Two of the cottages had to be leveled in the recent past because of water damage, and the little farmhouse has been gutted and might be torn down and replaced with another building in the same spot. The main cottage, however, and the boat house still remain. It is a simple, beautiful little piece of property where my husband spent most weekends of his childhood happily playing, dreaming, fishing, and swimming. When he was eight years old his father and uncle were building the elevator. My husband had the job of driving a little tractor from the road to the bank of the river, hauling pieces of pipe that were used for the rails of the elevator. I can imagine him at that age doing such an important job. I am happy for him that he is still here and still has the land, the elevator, the memories … all intact and fresh in his mind. It brings him much happiness. I have spoken of this before in an earlier blog, and mention it again because it is a dear bit of personal history that should be preserved through sharing.
Yesterday he needed to mow the lawn up above and down below, so I went with him and spent some time sitting on the porch of the old, gutted farm house knitting on my mother in law’s nap blanket. It was a warm in the sun, cool in the shade country afternoon with blue skies and a faint autumn breeze. Knitting outside in the cool shade of the porch, watching my husband go round and round on the tractor as he mowed the lawn was quite lovely and relaxing.
There are several pear and apple trees there, all planted by his grandfather many years ago. He plucks a Bartlett pear off one of the trees each time he goes there to mow the lawn, and munches it quickly before starting the tractor up. Each time he smiles and says, “Pretty good!”

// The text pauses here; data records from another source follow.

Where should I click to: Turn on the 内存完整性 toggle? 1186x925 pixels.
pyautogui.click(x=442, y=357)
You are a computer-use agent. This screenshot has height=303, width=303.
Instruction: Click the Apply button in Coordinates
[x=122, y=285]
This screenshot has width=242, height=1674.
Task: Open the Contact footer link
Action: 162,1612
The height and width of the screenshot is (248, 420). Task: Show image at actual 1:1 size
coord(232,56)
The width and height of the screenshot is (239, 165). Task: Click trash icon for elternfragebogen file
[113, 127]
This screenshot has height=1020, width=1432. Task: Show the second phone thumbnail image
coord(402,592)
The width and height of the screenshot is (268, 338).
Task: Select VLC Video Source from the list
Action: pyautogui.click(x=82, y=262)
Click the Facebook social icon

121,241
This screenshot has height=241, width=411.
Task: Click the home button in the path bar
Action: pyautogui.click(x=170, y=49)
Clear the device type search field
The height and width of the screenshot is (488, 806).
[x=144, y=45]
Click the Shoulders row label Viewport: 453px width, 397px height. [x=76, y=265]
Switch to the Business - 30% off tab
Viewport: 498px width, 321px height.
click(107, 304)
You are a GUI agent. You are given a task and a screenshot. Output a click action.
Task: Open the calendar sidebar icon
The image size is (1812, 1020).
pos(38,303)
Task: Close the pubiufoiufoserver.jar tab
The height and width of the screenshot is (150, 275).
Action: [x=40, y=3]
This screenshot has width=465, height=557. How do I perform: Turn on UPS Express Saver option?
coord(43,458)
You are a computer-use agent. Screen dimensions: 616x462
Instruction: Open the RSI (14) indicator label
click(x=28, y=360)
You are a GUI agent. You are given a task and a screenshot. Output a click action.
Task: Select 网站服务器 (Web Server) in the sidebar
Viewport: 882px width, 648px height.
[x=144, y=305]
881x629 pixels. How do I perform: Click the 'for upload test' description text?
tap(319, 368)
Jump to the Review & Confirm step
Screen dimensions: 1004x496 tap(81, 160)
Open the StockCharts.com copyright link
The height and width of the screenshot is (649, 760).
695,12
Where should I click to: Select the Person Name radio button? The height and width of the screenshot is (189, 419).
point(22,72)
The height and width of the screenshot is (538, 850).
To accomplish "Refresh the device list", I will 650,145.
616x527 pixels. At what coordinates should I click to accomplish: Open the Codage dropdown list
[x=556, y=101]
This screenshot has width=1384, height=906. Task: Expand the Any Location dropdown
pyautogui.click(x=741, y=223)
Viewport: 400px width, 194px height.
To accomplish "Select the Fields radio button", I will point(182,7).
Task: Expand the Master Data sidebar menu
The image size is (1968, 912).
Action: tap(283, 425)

After the lawns were mowed we took a canoe we just bought recently down to the river and went for a canoe “ride” (is that what I call it? I don’t know). We went up and down the river in the canoe and he taught me something about paddling. At first I was dorky, and as we continued I think the dorky index went down a bit. I don’t mind being a dork at times; I think we all are even if people are reluctant to admit it.
The river was slick as glass with the brilliant colors of autumn trees reflecting along with rich blue skies. Breathtaking. I didn’t take the camera because it was my first time in the canoe and we didn’t want a possible mishap to dunk the camera. Next time we go out we will be taking it along though, to capture and share the delights of the river at this wondrous time of year.
I am about one third of the way complete in knitting the length of the nap blanket. I am loving the look of the Lion’s Suede yarn knit on large needles in the vine lace pattern. I showed it to my husband last night and he made the comment that it looks almost organic … I have to agree. I am happier with it than I even anticipated, and am enjoying the quick knit aspect as well. After the knitting is complete I will be adding some flowers and other decorative elements … but not too much. Whatever I do will follow the “less is more” rule. I look forward to figuring out just where my imagination takes me at that time.
Have a wonderful day and week … talk to you again soon!